Libertad de expresión, traición y límites en tiempos de guerra

  • Discusión de Schenck v. United States y de «gritar fuego en un teatro abarrotado», señalando que el precedente fue anulado más tarde, pero todavía se invoca retóricamente.
  • Se destaca la tensión entre libertad de expresión y seguridad nacional; las acusaciones de «traición» en la política moderna se consideran sobre todo insultos retóricos.
  • Los tiempos de guerra se enmarcan como un período en el que las libertades civiles suelen restringirse (por ejemplo, reclutamientos obligatorios, controles de información), lo que permite tanto seguridad necesaria como posibles abusos.

Desinformación moderna y contramedidas estatales

  • Los comentaristas sostienen que la propaganda y el control de la información «siguen siendo», no «eran», herramientas universales de los gobiernos (democráticos y autoritarios).
  • Ejemplo: campañas del servicio de seguridad canadiense contra la desinformación extranjera; algunos las ven como una defensa necesaria, otros como control narrativo y algo politizado.
  • Los enfoques de estilo soviético se describen no solo como sesgados, sino como orientados a hacer que la verdad sea incognoscible mediante ruido abrumador.

Psicología de la creencia y «noticias falsas»

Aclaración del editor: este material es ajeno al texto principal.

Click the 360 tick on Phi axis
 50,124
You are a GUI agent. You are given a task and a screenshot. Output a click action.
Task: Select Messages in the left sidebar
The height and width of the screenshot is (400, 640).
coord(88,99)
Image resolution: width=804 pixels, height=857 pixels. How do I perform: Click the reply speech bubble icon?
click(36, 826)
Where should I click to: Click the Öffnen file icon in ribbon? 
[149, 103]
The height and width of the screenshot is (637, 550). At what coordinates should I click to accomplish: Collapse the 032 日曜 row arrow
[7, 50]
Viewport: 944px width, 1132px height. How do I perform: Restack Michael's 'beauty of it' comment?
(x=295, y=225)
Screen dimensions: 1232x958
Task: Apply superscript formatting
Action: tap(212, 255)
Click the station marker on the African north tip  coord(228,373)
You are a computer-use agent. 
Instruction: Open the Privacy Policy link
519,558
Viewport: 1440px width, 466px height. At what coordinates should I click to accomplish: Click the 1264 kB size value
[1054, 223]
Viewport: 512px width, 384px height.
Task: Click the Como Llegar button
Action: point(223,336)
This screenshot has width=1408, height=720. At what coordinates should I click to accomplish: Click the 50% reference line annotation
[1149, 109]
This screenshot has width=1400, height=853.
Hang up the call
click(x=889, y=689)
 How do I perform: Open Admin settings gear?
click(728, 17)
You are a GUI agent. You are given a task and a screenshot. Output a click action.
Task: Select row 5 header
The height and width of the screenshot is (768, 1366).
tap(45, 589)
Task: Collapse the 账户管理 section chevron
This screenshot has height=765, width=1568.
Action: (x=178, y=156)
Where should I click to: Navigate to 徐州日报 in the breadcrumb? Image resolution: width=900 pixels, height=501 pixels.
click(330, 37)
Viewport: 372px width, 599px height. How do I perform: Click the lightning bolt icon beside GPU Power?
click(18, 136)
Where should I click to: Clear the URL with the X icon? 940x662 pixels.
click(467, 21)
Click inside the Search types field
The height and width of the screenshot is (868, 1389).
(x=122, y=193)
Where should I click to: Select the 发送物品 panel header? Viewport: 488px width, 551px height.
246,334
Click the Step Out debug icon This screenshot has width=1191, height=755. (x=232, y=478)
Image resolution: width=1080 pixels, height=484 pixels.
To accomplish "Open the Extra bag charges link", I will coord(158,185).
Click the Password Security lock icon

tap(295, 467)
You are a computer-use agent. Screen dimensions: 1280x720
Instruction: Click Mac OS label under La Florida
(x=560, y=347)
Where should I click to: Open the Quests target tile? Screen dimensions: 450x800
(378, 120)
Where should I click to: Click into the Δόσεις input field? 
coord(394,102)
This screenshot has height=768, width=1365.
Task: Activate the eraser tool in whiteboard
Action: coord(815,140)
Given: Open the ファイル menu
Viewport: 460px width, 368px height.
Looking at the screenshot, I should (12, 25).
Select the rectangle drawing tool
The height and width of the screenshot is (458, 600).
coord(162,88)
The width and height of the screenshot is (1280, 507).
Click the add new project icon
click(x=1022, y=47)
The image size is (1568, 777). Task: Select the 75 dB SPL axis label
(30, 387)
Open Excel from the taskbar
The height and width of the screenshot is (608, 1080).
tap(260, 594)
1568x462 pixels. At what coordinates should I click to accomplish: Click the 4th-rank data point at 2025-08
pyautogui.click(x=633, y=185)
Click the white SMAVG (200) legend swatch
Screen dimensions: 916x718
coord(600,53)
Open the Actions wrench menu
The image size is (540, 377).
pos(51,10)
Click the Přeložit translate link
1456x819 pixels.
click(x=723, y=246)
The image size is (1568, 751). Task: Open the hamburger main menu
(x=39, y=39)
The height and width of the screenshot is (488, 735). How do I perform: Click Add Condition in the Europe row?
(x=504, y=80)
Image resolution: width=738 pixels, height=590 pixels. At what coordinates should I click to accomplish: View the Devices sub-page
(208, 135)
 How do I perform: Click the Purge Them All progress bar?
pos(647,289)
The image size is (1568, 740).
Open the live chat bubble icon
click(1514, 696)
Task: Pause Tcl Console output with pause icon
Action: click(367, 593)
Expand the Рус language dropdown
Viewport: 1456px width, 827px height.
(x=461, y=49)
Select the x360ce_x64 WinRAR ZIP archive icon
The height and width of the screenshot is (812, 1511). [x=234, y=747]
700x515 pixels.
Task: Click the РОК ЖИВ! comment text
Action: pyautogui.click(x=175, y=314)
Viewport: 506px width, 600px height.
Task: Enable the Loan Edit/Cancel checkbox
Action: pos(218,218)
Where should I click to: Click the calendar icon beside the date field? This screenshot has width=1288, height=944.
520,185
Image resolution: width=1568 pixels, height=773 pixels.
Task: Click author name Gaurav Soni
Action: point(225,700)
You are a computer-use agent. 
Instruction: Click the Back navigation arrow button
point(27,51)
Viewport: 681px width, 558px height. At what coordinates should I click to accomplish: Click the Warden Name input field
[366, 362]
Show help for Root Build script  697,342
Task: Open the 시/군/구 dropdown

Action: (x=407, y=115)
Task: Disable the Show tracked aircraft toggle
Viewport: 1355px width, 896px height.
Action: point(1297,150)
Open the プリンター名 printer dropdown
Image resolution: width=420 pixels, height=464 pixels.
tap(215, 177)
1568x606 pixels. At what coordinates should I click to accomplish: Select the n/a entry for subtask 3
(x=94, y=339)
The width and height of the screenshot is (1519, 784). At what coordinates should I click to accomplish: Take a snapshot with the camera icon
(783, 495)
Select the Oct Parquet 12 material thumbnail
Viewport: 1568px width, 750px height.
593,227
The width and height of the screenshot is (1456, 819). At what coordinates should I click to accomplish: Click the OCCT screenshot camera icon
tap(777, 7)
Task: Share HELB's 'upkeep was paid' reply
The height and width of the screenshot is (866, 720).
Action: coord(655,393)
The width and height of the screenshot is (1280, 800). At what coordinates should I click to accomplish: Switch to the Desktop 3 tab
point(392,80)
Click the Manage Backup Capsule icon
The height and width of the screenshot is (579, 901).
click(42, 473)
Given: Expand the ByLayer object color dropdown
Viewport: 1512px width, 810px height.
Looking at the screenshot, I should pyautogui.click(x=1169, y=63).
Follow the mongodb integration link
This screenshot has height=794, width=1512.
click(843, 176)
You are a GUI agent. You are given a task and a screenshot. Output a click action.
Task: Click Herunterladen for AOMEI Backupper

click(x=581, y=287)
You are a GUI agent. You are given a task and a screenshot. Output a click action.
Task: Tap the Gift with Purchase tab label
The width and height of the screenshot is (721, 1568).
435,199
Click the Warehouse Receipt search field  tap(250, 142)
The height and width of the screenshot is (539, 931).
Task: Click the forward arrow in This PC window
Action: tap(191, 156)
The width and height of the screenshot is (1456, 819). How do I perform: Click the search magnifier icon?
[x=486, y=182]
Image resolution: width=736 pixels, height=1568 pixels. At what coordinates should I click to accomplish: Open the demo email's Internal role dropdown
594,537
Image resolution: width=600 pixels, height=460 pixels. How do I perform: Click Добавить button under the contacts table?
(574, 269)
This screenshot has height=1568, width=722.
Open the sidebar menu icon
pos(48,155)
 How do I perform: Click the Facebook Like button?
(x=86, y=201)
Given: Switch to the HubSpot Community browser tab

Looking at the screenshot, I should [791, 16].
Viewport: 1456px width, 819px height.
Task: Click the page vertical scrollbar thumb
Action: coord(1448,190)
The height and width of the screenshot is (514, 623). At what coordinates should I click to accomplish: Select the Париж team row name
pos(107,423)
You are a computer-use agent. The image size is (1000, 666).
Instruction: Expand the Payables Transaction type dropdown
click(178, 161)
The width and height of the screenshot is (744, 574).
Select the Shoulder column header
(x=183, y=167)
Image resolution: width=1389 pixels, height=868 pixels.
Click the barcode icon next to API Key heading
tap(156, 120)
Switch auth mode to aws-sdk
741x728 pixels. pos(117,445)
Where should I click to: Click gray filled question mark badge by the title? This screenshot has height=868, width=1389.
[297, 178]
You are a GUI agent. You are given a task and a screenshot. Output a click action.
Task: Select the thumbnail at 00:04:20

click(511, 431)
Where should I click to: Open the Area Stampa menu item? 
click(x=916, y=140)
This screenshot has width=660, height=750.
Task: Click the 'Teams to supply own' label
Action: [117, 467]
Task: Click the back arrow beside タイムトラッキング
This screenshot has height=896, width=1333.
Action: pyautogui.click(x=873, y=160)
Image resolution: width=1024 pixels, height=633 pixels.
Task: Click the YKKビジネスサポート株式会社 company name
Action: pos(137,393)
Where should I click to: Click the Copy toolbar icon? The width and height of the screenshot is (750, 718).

  • Varias referencias a la perseverancia de la creencia y al «efecto rebote»: a menudo los hechos por sí solos no cambian las opiniones y pueden endurecer las posturas.
  • Se ofrecen explicaciones: cadenas de confianza (por ejemplo, farmacéuticas, reguladores), distintas compensaciones de riesgo, sensación de agencia e inversión emocional e identitaria.
  • Algunos sostienen que el problema es menos la irracionalidad que distintos supuestos previos, incentivos y valores; la persuasión eficaz requiere empatía, relaciones y una credibilidad basada en «tener algo en juego».

Terceros lugares y diálogo cívico

  • Fuerte deseo de «terceros lugares» (cafeterías, pubs, clubes, grupos estructurados de diálogo) como espacios para conversaciones presenciales y entre tribus.
  • Otros dicen que la oferta existe, pero que la gente joven la aprovecha poco, prefiriendo círculos sociales cerrados o la afirmación en línea.
  • Debate sobre si una cultura de deliberación debe enseñarse temprano en las escuelas frente a las tendencias actuales hacia la formación en activismo.

Registro histórico y archivo de rumores

  • Las columnas de rumores de la Segunda Guerra Mundial se valoran como archivos accidentales de lo que la gente realmente creía.
  • Preocupa que los «rumores» de las redes sociales de hoy puedan perderse debido a las políticas de las plataformas, la naturaleza efímera (historias), los muros de pago, las medidas anti-scraping o el colapso.
  • Internet Archive y esfuerzos similares ayudan, pero también se ven como puntos únicos de fallo y limitados por restricciones legales y técnicas.